[Start EXERCISE DATA]
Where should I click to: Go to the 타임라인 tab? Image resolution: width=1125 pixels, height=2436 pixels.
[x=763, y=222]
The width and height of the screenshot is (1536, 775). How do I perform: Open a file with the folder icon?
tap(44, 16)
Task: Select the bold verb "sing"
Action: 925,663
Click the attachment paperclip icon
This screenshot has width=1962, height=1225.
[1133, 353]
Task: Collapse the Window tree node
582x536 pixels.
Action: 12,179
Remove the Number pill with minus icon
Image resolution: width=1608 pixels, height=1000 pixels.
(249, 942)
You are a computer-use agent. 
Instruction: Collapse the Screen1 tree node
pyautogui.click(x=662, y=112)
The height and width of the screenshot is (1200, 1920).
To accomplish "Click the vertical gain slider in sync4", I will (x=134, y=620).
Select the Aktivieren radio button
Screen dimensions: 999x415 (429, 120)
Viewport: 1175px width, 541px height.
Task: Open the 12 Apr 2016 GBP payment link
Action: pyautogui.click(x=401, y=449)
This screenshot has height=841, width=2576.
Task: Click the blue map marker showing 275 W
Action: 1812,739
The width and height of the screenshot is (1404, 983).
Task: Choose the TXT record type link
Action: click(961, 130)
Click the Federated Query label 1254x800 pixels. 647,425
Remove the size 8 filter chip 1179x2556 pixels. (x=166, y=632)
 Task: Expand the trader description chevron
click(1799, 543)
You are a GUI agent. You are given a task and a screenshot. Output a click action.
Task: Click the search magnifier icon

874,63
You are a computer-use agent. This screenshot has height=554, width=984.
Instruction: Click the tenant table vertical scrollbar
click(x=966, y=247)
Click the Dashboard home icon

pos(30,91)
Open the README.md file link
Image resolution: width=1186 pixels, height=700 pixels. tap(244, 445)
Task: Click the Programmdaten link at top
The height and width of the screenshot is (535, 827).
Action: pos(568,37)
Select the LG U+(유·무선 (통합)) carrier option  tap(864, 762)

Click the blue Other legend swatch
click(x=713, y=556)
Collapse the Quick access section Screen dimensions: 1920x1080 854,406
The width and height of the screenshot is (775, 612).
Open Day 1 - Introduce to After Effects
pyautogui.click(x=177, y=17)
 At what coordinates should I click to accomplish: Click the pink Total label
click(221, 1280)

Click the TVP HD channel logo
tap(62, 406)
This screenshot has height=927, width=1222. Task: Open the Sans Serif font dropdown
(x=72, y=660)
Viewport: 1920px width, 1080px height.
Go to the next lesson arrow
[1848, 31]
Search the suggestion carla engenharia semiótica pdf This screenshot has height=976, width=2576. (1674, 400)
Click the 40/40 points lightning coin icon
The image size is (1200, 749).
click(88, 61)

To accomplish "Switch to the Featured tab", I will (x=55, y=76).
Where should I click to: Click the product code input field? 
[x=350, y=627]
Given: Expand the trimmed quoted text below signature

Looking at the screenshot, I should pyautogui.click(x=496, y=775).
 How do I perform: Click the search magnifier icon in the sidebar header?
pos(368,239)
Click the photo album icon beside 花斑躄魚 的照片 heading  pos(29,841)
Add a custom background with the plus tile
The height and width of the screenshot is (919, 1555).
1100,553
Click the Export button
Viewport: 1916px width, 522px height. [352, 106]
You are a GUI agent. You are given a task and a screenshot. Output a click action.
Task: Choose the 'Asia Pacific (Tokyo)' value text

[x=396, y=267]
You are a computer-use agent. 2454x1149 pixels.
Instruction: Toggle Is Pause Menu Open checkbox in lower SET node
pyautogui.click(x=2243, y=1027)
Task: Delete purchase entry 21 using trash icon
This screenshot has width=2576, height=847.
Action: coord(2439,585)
[End EXERCISE DATA]
*PROBLEM*: Lay out all of the data above as a numbered list, one line per item, and leave out the blank lines.

*PROBLEM SOLUTION*:
1. Where should I click to: Go to the 타임라인 tab? Image resolution: width=1125 pixels, height=2436 pixels.
2. [x=763, y=222]
3. The width and height of the screenshot is (1536, 775). How do I perform: Open a file with the folder icon?
4. tap(44, 16)
5. Task: Select the bold verb "sing"
6. Action: 925,663
7. Click the attachment paperclip icon
8. This screenshot has width=1962, height=1225.
9. [1133, 353]
10. Task: Collapse the Window tree node
11. 582x536 pixels.
12. Action: 12,179
13. Remove the Number pill with minus icon
14. Image resolution: width=1608 pixels, height=1000 pixels.
15. (249, 942)
16. You are a computer-use agent. 
17. Instruction: Collapse the Screen1 tree node
18. pyautogui.click(x=662, y=112)
19. The height and width of the screenshot is (1200, 1920).
20. To accomplish "Click the vertical gain slider in sync4", I will (x=134, y=620).
21. Select the Aktivieren radio button
22. Screen dimensions: 999x415 (429, 120)
23. Viewport: 1175px width, 541px height.
24. Task: Open the 12 Apr 2016 GBP payment link
25. Action: pyautogui.click(x=401, y=449)
26. This screenshot has height=841, width=2576.
27. Task: Click the blue map marker showing 275 W
28. Action: 1812,739
29. The width and height of the screenshot is (1404, 983).
30. Task: Choose the TXT record type link
31. Action: click(961, 130)
32. Click the Federated Query label 1254x800 pixels. 647,425
33. Remove the size 8 filter chip 1179x2556 pixels. (x=166, y=632)
34.  Task: Expand the trader description chevron
35. click(1799, 543)
36. You are a GUI agent. You are given a task and a screenshot. Output a click action.
37. Task: Click the search magnifier icon
38. 874,63
39. You are a computer-use agent. This screenshot has height=554, width=984.
40. Instruction: Click the tenant table vertical scrollbar
41. click(x=966, y=247)
42. Click the Dashboard home icon
43. pos(30,91)
44. Open the README.md file link
45. Image resolution: width=1186 pixels, height=700 pixels. tap(244, 445)
46. Task: Click the Programmdaten link at top
47. The height and width of the screenshot is (535, 827).
48. Action: pos(568,37)
49. Select the LG U+(유·무선 (통합)) carrier option  tap(864, 762)
50. Click the blue Other legend swatch
51. click(x=713, y=556)
52. Collapse the Quick access section Screen dimensions: 1920x1080 854,406
53. The width and height of the screenshot is (775, 612).
54. Open Day 1 - Introduce to After Effects
55. pyautogui.click(x=177, y=17)
56.  At what coordinates should I click to accomplish: Click the pink Total label
57. click(221, 1280)
58. Click the TVP HD channel logo
59. tap(62, 406)
60. This screenshot has height=927, width=1222. Task: Open the Sans Serif font dropdown
61. (x=72, y=660)
62. Viewport: 1920px width, 1080px height.
63. Go to the next lesson arrow
64. [1848, 31]
65. Search the suggestion carla engenharia semiótica pdf This screenshot has height=976, width=2576. (1674, 400)
66. Click the 40/40 points lightning coin icon
67. The image size is (1200, 749).
68. click(88, 61)
69. To accomplish "Switch to the Featured tab", I will (x=55, y=76).
70. Where should I click to: Click the product code input field? 
71. [x=350, y=627]
72. Given: Expand the trimmed quoted text below signature
73. Looking at the screenshot, I should pyautogui.click(x=496, y=775).
74.  How do I perform: Click the search magnifier icon in the sidebar header?
75. pos(368,239)
76. Click the photo album icon beside 花斑躄魚 的照片 heading  pos(29,841)
77. Add a custom background with the plus tile
78. The height and width of the screenshot is (919, 1555).
79. 1100,553
80. Click the Export button
81. Viewport: 1916px width, 522px height. [352, 106]
82. You are a GUI agent. You are given a task and a screenshot. Output a click action.
83. Task: Choose the 'Asia Pacific (Tokyo)' value text
84. [x=396, y=267]
85. You are a computer-use agent. 2454x1149 pixels.
86. Instruction: Toggle Is Pause Menu Open checkbox in lower SET node
87. pyautogui.click(x=2243, y=1027)
88. Task: Delete purchase entry 21 using trash icon
89. This screenshot has width=2576, height=847.
90. Action: coord(2439,585)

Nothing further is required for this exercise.